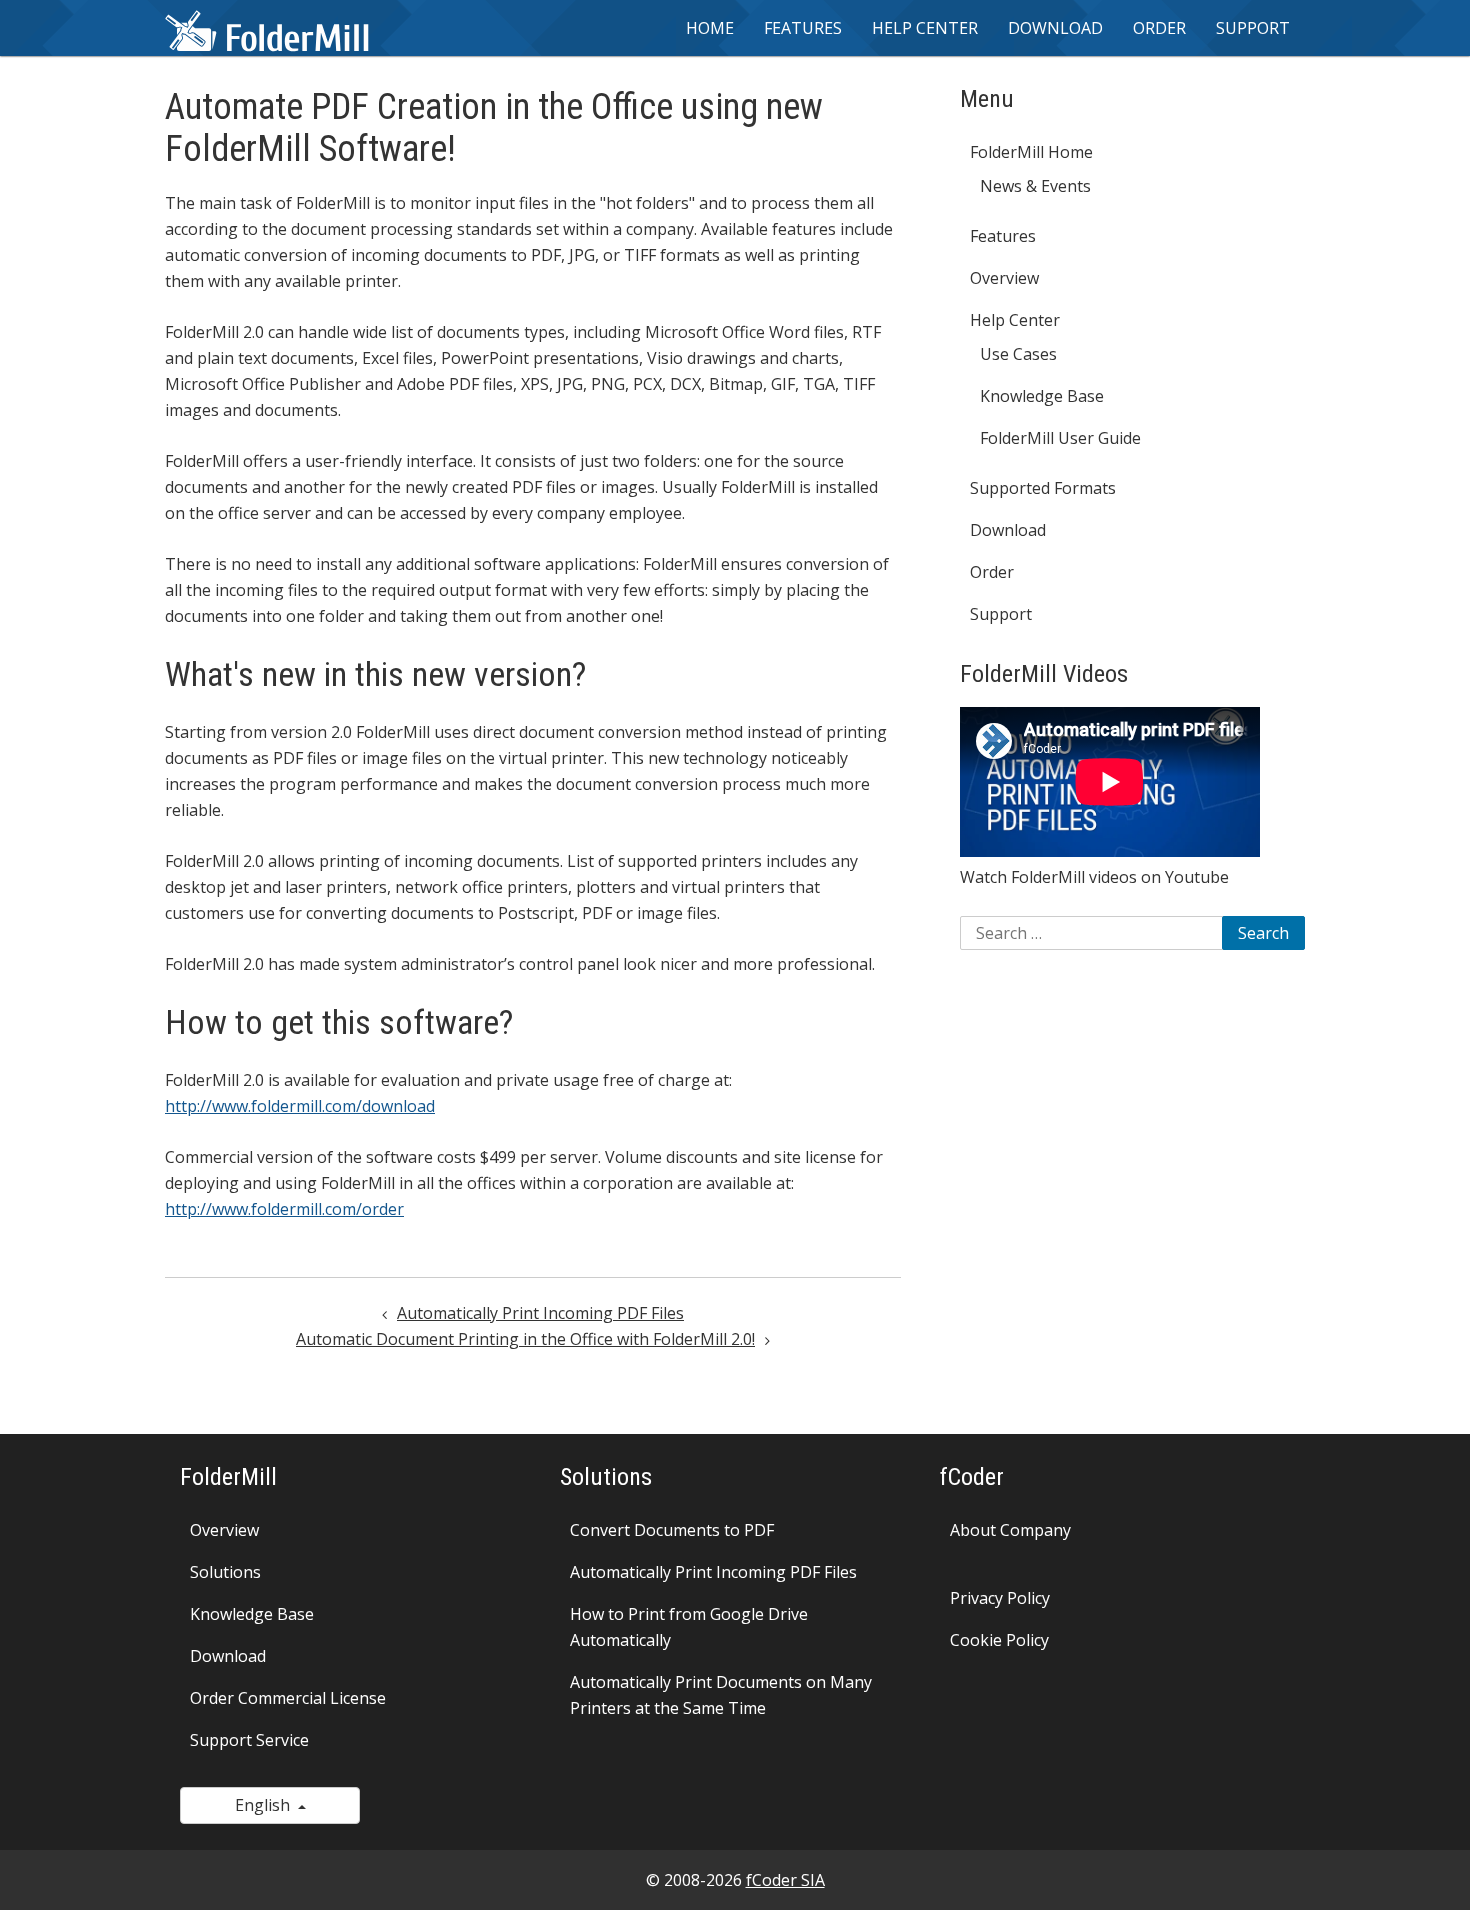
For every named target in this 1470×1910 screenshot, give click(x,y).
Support (1253, 28)
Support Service (249, 1740)
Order (1159, 28)
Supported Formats (1043, 488)
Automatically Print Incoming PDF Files (540, 1313)
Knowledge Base (1042, 396)
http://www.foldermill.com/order (284, 1209)
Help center (925, 28)
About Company (1010, 1530)
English (266, 1805)
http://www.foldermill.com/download (300, 1106)
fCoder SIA (785, 1880)
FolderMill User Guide (1060, 438)
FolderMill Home (1031, 152)
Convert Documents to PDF (672, 1530)
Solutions (225, 1572)
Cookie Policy (999, 1640)
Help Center (1015, 320)
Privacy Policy (1000, 1598)
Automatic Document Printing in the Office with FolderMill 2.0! (525, 1339)
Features (803, 28)
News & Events (1035, 186)
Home (710, 28)
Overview (1004, 278)
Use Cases (1018, 354)
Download (1055, 28)
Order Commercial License (288, 1698)
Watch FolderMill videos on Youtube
* * *
» Description of the task
Give again the closing portion of the entries, from the line with "Order Commercial License (288, 1698)" through the last line. Keep it exact and add nothing.

» Answer
Order Commercial License (288, 1698)
Watch FolderMill videos on Youtube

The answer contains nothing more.